* **About this task**
Find the line containing "Task: Increase quantity with the up arrow" in the material below; copy that line and all following lines exactly.
━━━━━━━━━━━━━━━━━━━━━━━━━━━━━━
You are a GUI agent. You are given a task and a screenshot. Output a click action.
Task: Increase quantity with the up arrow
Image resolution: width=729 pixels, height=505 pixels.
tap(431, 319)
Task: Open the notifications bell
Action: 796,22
━━━━━━━━━━━━━━━━━━━━━━━━━━━━━━
* **Result**
Task: Increase quantity with the up arrow
Image resolution: width=729 pixels, height=505 pixels.
tap(431, 319)
Task: Open the notifications bell
Action: 796,22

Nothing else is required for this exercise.